At the hearing the parties stipulated that the husband's income is approximately the same as it was when the divorce was granted; and that the wife had no income when the divorce was granted, but is now making $360 to $380 per month.
The trial judge considered two defenses of the wife. She asserted that the Act of 1977 (Ga. L. 1977, pp. 1253, 1254-1255), allowing the modification of an alimony award on a change in the income of the wife, is unconstitutionally retroactive as applied to an alimony judgment entered prior to the effective date of the Act. The trial judge found that the 1977 Act could be constitutionally applied to the 1975 judgment.
The wife also asserted that the husband had waived any right to modification of alimony in a contract entered into by them prior to the divorce decree. The trial judge found that this contract contained a provision preventing the modification of the judgment, and for this reason dismissed the husband's complaint.
The husband appealed from the judgment dismissing his complaint. The wife also appealed from the judgment, enumerating as error the ruling that the 1977 Act could be constitutionally applied to the 1975 judgment.
1. The parties entered into a separation agreement prior to the final judgment and decree in the divorce case, in which it was provided: "No modification or waiver of any provision hereof shall be effective unless made in writing subscribed by both parties hereto." This provision was not included in the alimony judgment.
This court has held that the waiver of the right to have a modification of an alimony judgment should be clearly intended and expressed by the person waiving the right. Garcia v. Garcia, 232 Ga. 869
, 871 (209 SE2d 201
) (1974). The language above quoted does not show a clear intention to waive statutory modification. Language similar to it was contained in the agreement incorporated in the judgment construed in Eddings v.

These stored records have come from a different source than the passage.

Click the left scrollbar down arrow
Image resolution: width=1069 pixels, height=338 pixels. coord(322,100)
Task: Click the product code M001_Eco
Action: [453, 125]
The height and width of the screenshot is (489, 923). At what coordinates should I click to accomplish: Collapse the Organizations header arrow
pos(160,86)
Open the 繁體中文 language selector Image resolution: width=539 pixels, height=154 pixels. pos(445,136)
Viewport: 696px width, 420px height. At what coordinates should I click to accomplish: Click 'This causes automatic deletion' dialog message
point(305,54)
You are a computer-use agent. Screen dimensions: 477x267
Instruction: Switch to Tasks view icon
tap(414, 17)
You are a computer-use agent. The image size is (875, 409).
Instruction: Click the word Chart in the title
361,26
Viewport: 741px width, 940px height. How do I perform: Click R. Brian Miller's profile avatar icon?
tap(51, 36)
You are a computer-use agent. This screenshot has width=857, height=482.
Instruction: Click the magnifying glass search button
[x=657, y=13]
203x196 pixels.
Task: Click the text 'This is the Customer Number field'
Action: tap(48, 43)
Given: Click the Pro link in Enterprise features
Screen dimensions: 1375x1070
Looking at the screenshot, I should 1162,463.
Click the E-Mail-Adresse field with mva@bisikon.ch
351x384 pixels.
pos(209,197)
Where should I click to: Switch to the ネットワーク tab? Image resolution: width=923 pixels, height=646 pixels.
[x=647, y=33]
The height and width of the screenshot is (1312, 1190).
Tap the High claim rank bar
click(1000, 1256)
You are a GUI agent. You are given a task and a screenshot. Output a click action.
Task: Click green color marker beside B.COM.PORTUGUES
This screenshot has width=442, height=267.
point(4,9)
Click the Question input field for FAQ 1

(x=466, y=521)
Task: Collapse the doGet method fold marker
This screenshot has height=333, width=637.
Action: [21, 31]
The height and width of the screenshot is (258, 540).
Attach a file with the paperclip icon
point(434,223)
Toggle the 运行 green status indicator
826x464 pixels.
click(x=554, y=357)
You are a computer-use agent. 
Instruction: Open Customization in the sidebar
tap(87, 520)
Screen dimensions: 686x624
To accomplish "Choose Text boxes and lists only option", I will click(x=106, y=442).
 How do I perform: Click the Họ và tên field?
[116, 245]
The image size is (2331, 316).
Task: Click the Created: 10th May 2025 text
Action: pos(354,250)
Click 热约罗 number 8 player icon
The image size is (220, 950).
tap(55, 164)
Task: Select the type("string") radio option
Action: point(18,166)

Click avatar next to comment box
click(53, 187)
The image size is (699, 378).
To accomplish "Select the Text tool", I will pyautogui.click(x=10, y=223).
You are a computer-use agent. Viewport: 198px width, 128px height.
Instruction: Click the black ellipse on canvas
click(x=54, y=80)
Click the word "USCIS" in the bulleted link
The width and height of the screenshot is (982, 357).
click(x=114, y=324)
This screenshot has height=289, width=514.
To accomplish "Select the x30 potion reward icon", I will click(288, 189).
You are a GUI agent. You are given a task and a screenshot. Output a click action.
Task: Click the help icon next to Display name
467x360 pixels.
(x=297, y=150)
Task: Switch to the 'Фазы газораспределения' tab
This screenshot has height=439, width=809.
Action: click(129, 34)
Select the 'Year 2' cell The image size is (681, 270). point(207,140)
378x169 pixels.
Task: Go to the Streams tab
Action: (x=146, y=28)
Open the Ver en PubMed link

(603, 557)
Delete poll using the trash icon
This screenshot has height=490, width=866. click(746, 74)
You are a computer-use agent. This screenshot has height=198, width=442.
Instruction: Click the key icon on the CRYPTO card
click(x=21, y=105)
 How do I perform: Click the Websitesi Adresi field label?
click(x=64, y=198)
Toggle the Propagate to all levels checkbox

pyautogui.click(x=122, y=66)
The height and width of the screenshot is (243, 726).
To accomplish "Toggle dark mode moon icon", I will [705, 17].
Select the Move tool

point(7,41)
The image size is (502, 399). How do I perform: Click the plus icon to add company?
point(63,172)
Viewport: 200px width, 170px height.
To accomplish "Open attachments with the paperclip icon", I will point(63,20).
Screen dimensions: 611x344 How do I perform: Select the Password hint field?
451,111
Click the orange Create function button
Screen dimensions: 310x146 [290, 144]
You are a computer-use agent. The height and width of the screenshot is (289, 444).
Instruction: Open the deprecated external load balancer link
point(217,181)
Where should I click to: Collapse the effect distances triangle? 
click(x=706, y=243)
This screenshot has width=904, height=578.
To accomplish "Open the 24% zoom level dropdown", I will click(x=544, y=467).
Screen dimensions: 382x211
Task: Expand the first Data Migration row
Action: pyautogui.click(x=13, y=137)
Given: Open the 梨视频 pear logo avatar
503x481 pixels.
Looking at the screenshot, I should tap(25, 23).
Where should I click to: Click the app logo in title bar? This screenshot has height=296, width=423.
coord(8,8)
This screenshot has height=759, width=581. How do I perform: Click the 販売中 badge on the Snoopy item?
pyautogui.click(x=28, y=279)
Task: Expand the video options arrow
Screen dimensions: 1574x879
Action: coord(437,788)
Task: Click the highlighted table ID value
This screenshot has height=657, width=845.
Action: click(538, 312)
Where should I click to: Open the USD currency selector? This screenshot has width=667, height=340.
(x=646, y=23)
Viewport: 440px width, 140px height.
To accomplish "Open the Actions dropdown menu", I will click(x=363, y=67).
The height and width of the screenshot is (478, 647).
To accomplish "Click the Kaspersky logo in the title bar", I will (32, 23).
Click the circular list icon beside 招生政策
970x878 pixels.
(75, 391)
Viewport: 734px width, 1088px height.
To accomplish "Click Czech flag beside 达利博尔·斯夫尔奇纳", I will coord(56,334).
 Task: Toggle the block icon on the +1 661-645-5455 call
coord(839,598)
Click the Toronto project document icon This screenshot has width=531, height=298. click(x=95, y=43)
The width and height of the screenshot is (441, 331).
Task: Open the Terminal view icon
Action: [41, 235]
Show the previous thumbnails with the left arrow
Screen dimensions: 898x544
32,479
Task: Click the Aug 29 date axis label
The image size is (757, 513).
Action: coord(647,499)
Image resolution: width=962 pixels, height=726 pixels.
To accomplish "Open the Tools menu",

Eddings, 230 Ga. 743 (199 SE2d 255) (1973)
, but in the Eddings case there was other language indicating the intention of the wife to waive any right to modification of the alimony judgment.
The quoted language in the contract of the parties in the present case appears to show the intention of the parties that, prior to an alimony judgment, the contract could not be modified by oral agreement of the parties. The provision became obsolete when the alimony provisions of the contract were made the judgment of the court. The trial judge erred in finding that this provision in the contract prevented a modification of the judgment as provided by statute.
2. The 1955 Act (Ga. L. 1955, pp. 630, 631) permitted the revision of a judgment providing permanent alimony for the support of a wife on a "change in the income and financial status of the husband." The 1977 Act (Ga. L. 1977, pp. 1253, 1254-1255; Code Ann. 30-220) provides that: "The judgment of a court providing permanent alimony for the support of a wife shall be subject to revision upon petition filed by either spouse showing a change in the income and financial status of either spouse."
The 1977 Act does not state that it will operate retroactively. By an Act approved and made effective on April 10, 1978 (Ga. L. 1978, p. ----) (No. 1465, Senate Bill No. 581) the legislative intent is expressed to make the 1977 Act applicable to judgments rendered prior to the effective date of the 1977 Act. The 1978 Act became effective after the present appeals were docketed in this court, but we will apply the law, as amended by the 1978 Act (see City of Valdosta v. Singleton, 197 Ga. 194, 208 (28 SE2d 759) (1944)), subject to the constitutional attack made as to a retroactive application of the 1977 Act.
In Anthony v. Penn, 212 Ga. 292 (92 SE2d 14) (1956)
, this court dealt with an attack on the constitutionality of the 1955 Act (Ga. L. 1955, p. 630), authorizing modification of alimony awards, as applied to an alimony judgment rendered prior to the passage of the Act. It was held that the Act would be unconstitutional if applied to prior judgments, but that no legislative intent was shown to thus apply it. In commenting on the prohibition against the passage of retroactive laws, it was stated (p. 293): "The rights of parties as fixed by a solemn judgment, which has long since passed beyond the rules of law applicable to review, cannot be vacated, abrogated, modified, or set aside under the contention that the General Assembly has modified the remedy applicable to such judgments." See also Home Ins. Co. v. Willis, 179 Ga. 509 (176 SE 371) (1934)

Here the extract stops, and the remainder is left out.